Der EuGH hat in einem Grundsatzurteil entschieden, dass kirchliche Arbeitgeber nicht bei jeder Stelle von Bewerbern eine Religionszugehörigkeit fordern dürfen; wenn sie diese jedoch verlangen, muss dieses Erfordernis zumindest Gegenstand einer wirksamen gerichtlichen Kontrolle sein können.

Zur Bedingung dürfe die Zugehörigkeit zu einer Konfession nur gemacht werden, wenn dies für die Tätigkeit „objektiv geboten“ sei, so der EuGH. Außerdem müsse die Verhältnismäßigkeit gewahrt bleiben.
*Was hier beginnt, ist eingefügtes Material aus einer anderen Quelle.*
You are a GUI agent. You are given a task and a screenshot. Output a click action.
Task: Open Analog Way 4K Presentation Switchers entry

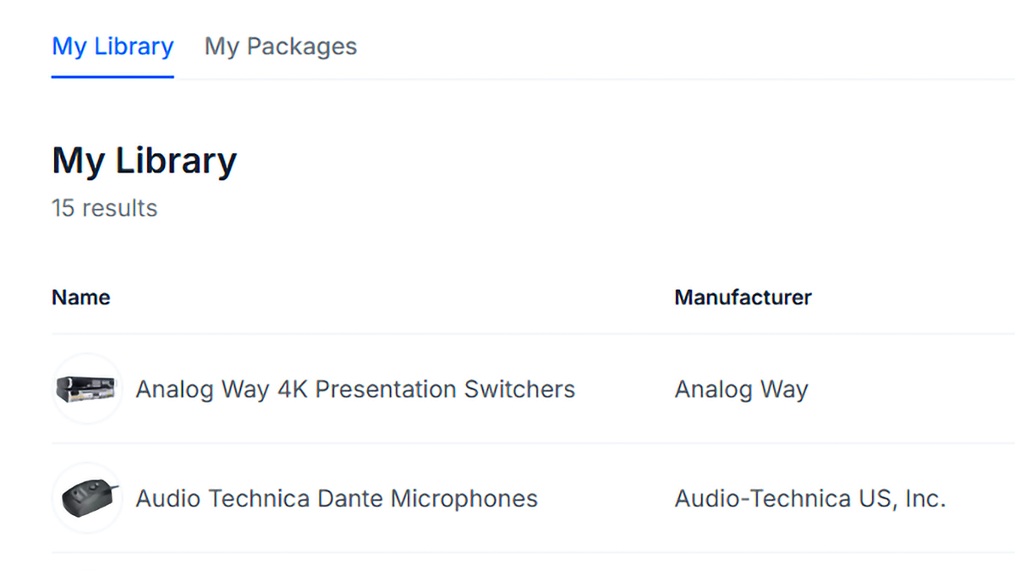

Frau Vera E., die keiner Konfession angehört, bewarb sich 2012 auf eine vom Evangelischen Werk für Diakonie und Entwicklung (Deutschland) ausgeschriebene Stelle. Es handelte sich um eine befristete Referentenstelle für ein Projekt, das die Erstellung des Parallelberichts zum Internationalen Übereinkommen der Vereinten Nationen zur Beseitigung jeder Form von rassistischer Diskriminierung zum Gegenstand hatte. Das Aufgabengebiet umfasste sowohl die Vertretung der Diakonie Deutschland gegenüber der Politik und der Öffentlichkeit als auch die Koordinierung des internen Meinungsbildungsprozesses. Nach der Stellenausschreibung mussten die Bewerber Mitglied einer evangelischen oder der Arbeitsgemeinschaft Christlicher Kirchen in Deutschland angehörenden Kirche sein. Frau E. wurde nicht zu einem Vorstellungsgespräch eingeladen. Da sie eine Benachteiligung aus Gründen der Religion erlitten zu haben glaubte, verklagte sie das Evangelische Werk vor den deutschen Gerichten auf Zahlung einer Entschädigung i.H.v. 9 788,65 Euro.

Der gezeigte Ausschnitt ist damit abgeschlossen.